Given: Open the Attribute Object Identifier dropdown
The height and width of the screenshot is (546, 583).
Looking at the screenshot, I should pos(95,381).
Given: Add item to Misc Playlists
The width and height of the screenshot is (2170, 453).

==

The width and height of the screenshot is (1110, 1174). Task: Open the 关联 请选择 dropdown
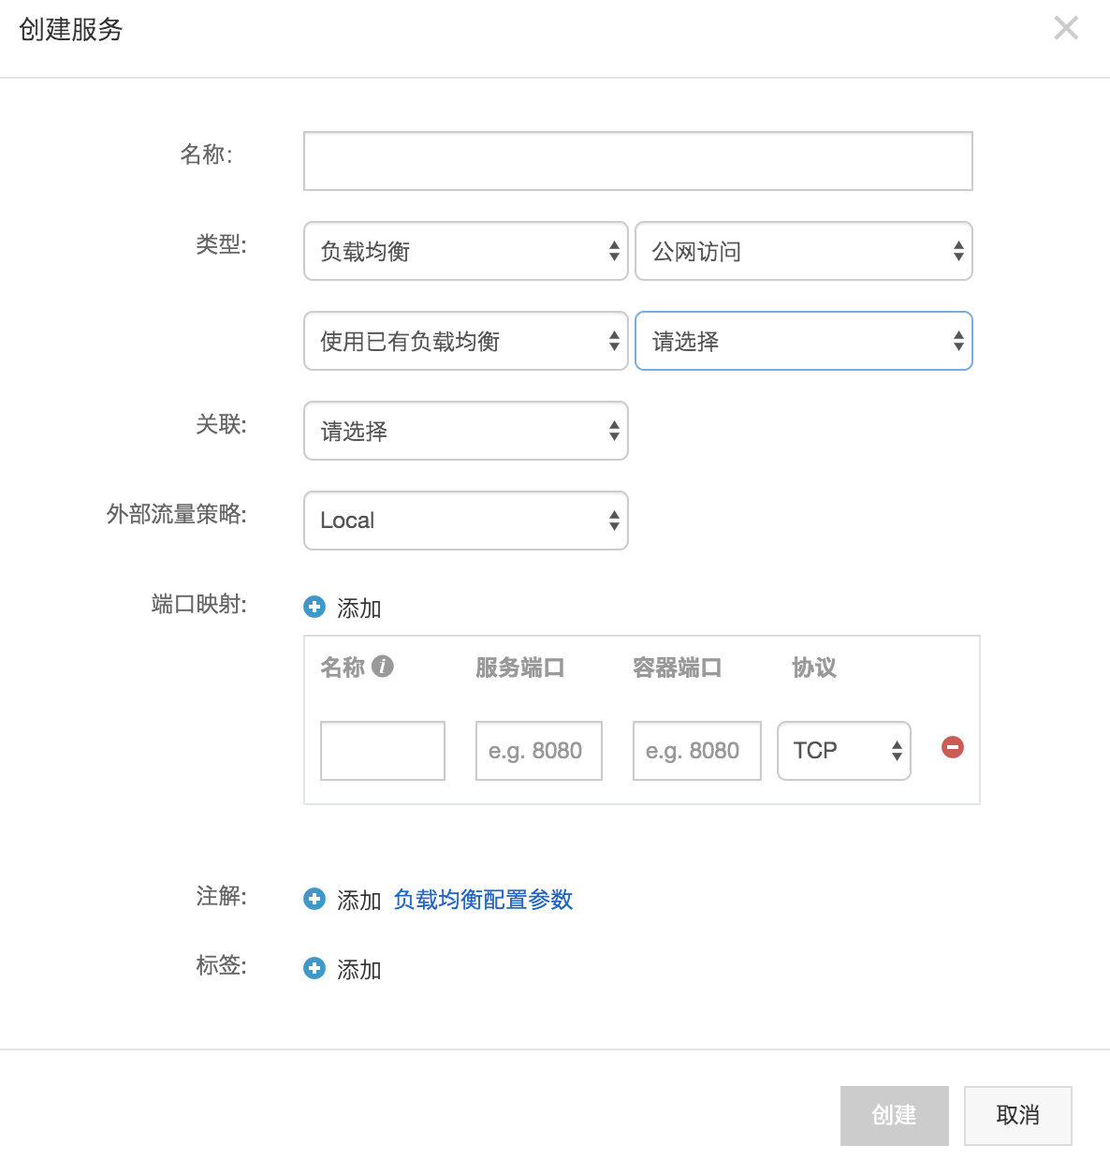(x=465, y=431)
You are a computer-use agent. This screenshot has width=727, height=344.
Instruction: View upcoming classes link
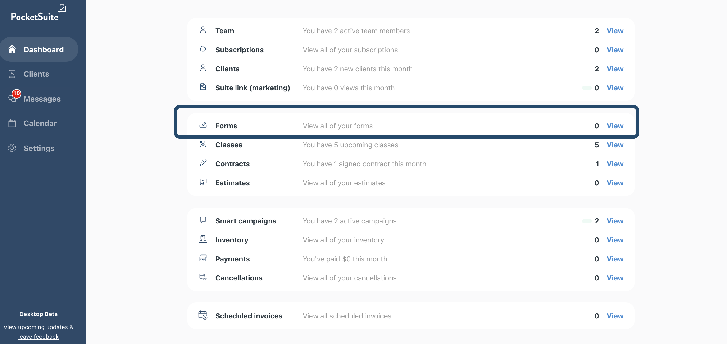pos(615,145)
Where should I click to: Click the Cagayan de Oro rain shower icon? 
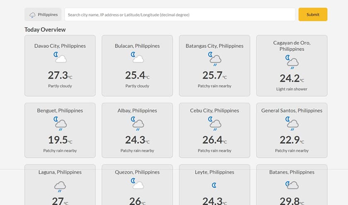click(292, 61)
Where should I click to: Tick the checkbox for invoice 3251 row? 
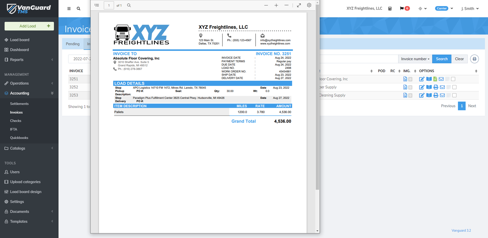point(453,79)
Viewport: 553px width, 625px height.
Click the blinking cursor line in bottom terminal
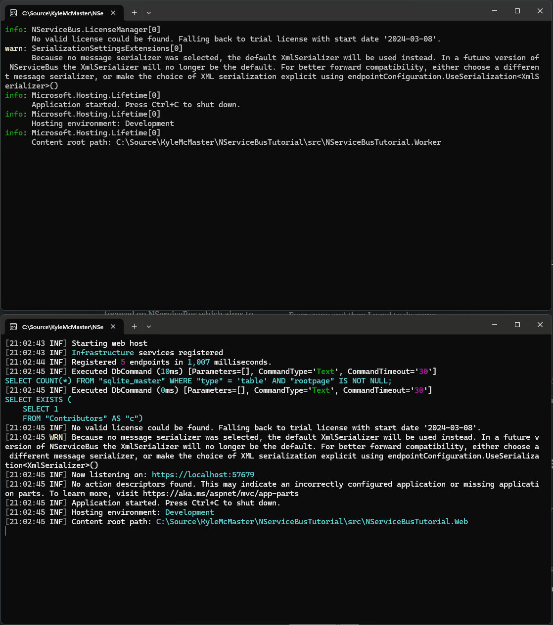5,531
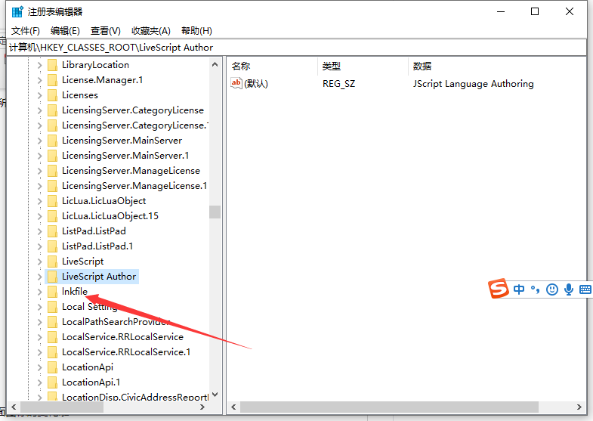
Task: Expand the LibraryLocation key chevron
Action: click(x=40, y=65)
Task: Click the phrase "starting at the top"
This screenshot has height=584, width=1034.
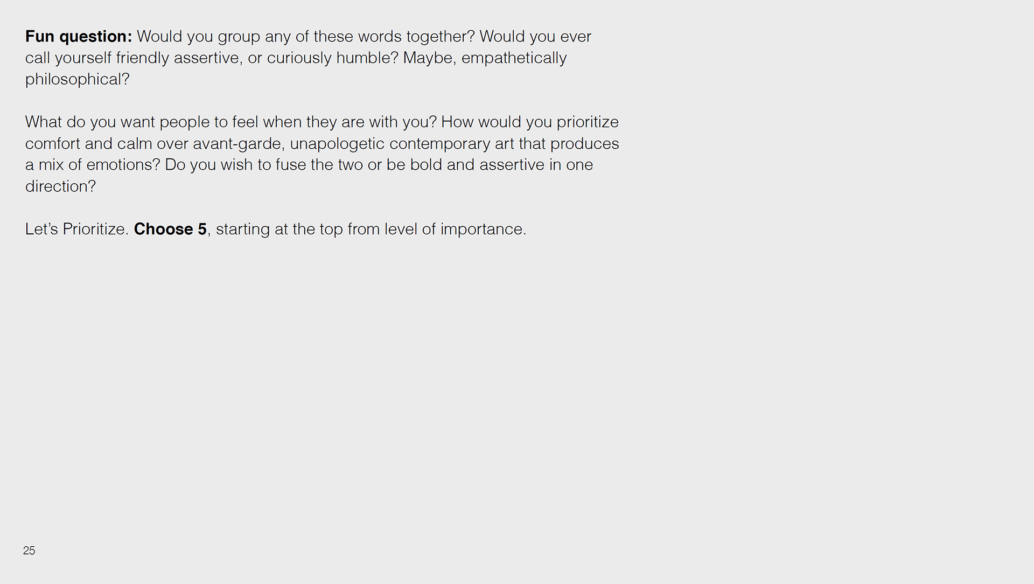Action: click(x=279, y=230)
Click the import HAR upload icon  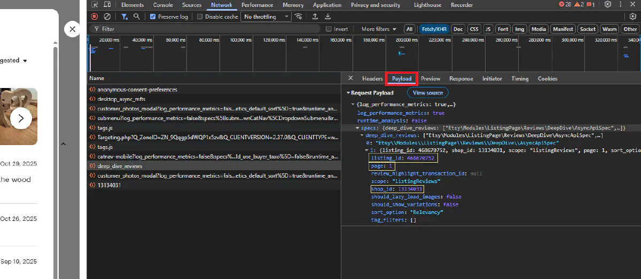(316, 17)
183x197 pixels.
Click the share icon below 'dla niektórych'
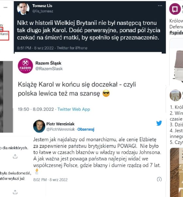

## WHAT YOU WILL DO
Take every line in the preceding listing that contains "Given" and copy it.

## ANSWER BOX
Given: Open the Attribute Object Identifier dropdown
Given: Add item to Misc Playlists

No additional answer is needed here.